The only thing that rubbed me the wrong way about your post is 
*.. don't act like AC is about building an empire or a simulation of Wall Street. *
In my opinion all animal crossing can be about anything you like. Yes, I agree that the devs probably didn't anticipate things like NMT being used as currency or villagers being sold, it isn't their fault if the games go against the 'true spirit' of the game because of that.
But they did include the stalk market. So you can, because the developers themselves included it, make your game just about building an empire(whatever your definition of that is) or _a simulation of Wall Street. _If you don't like people doing that then imo you can't say the developers aren't at fault bc they themselves made it an option. The people are merely using that option.


----------



## Raz (May 14, 2020)

mentali said:


> The only thing that rubbed me the wrong way about your post is
> *.. don't act like AC is about building an empire or a simulation of Wall Street. *
> In my opinion all animal crossing can be about anything you like. Yes, I agree that the devs probably didn't anticipate things like NMT being used as currency or villagers being sold, it isn't their fault if the games go against the 'true spirit' of the game because of that.
> But they did include the stalk market. So you can, because the developers themselves included it, make your game just about building an empire(whatever your definition of that is) or _a simulation of Wall Street. _If you don't like people doing that then imo you can't say the developers aren't at fault bc they themselves made it an option. The people are merely using that option.
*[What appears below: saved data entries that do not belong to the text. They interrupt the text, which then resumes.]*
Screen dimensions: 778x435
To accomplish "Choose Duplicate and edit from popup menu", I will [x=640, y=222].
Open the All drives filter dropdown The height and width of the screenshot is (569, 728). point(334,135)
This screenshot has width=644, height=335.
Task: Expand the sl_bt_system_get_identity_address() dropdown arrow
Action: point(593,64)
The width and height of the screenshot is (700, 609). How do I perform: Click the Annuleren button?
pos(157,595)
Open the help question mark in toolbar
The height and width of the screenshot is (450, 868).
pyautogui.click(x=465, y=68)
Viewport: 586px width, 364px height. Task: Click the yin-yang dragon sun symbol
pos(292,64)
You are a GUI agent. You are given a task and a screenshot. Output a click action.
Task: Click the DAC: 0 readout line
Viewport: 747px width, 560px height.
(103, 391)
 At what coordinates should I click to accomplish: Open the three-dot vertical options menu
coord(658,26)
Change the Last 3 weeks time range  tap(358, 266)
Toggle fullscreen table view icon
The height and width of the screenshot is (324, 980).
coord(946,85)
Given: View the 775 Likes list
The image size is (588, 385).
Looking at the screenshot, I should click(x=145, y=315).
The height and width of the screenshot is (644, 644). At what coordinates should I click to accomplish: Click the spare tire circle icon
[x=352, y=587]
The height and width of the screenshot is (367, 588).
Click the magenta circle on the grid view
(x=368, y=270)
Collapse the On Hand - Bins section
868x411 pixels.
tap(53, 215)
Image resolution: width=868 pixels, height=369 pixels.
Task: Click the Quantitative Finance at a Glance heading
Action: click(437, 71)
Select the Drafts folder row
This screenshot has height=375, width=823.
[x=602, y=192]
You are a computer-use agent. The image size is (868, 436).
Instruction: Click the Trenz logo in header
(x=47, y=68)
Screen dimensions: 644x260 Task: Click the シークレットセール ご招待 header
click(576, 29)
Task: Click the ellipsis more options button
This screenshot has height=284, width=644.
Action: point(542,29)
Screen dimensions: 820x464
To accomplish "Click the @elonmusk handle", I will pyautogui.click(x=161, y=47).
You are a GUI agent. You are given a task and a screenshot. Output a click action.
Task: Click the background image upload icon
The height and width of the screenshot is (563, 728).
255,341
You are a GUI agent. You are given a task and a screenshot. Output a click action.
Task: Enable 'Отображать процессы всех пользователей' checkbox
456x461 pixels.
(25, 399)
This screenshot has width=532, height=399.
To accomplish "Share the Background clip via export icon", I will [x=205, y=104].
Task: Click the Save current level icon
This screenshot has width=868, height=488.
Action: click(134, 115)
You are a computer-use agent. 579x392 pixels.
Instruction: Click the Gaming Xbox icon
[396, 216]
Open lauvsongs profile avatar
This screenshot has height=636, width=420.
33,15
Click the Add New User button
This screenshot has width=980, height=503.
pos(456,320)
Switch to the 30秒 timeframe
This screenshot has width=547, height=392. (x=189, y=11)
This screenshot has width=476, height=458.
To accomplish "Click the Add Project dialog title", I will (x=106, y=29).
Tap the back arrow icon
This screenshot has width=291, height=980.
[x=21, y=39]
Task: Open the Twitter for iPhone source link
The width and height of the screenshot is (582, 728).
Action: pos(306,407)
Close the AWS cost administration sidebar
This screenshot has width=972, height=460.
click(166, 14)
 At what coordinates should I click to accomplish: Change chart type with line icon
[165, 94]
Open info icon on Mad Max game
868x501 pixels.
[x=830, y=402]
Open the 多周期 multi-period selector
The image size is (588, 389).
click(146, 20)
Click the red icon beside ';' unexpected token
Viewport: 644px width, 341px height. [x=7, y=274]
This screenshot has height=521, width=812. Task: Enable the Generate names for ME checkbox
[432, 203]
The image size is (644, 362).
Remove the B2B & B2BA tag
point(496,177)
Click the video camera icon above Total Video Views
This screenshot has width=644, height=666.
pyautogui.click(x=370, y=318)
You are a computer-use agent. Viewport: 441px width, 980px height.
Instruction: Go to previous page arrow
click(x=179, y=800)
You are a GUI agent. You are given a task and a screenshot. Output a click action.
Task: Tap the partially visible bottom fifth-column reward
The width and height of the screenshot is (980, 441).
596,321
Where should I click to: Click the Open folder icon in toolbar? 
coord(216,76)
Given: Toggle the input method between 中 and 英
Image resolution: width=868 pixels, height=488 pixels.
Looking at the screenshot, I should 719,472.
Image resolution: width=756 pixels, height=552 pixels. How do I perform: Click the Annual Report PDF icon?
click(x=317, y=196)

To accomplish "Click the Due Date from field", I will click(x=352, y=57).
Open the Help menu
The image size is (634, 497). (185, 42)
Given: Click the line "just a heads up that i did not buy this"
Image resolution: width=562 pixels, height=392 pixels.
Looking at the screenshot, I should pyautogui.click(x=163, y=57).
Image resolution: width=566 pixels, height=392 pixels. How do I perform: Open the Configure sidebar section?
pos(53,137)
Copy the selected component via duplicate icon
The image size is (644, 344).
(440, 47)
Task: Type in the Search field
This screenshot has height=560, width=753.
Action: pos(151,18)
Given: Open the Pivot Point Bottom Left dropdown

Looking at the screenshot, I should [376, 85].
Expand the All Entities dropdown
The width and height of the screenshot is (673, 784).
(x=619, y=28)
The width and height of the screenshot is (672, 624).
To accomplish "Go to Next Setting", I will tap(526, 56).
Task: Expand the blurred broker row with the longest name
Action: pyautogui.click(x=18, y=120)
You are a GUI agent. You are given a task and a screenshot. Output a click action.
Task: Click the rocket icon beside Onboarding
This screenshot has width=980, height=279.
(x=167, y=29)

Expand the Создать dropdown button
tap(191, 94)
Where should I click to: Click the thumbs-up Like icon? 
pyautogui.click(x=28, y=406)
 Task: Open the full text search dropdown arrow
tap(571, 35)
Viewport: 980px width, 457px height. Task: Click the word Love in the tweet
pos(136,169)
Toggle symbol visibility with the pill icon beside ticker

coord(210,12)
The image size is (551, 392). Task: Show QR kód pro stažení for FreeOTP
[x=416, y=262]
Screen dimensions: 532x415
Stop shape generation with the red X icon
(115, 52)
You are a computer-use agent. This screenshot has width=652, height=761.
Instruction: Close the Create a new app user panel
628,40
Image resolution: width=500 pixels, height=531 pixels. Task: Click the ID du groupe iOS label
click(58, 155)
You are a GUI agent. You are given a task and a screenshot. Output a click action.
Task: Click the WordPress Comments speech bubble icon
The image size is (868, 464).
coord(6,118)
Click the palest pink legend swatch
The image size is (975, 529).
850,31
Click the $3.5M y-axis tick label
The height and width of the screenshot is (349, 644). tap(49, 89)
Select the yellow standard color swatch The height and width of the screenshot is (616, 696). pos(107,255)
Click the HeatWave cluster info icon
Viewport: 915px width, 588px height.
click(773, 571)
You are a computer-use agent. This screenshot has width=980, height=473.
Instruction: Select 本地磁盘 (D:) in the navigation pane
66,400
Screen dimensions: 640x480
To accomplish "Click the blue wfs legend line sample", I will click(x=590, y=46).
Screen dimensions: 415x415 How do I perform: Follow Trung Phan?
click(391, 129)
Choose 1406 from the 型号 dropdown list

Do you realize, then that, the same way these players created a market, they also created a problem (making some items hard to get by gatekeeping other players by charging exorbitant fees they can't pay)? And when people see a problem, they try to find a solution, and in this case, the solution was, first, to abuse TT to make more bells in order to pay these high prices, and after that also became a problem due to inflation, they managed to simply dupe items to cut the middle man and get their items (or NMTs) without having to pay for them. And now this solution bites the merchants in their collective butts, as it crashed the economy and people are crying because of that.

In the end, players created something that became a problem to other players, who in turn, came up with a solution that turned out to be a problem for the first group of players. 

I just find it funny cause it's a never ending cycle of people trying to one-up each other, which is something that, as I've said, goes against the spirit of the game.


----------



## coderp (May 14, 2020)

Just stop trading in NMT... people won't dupe them if they weren't manipulating the market by doing so.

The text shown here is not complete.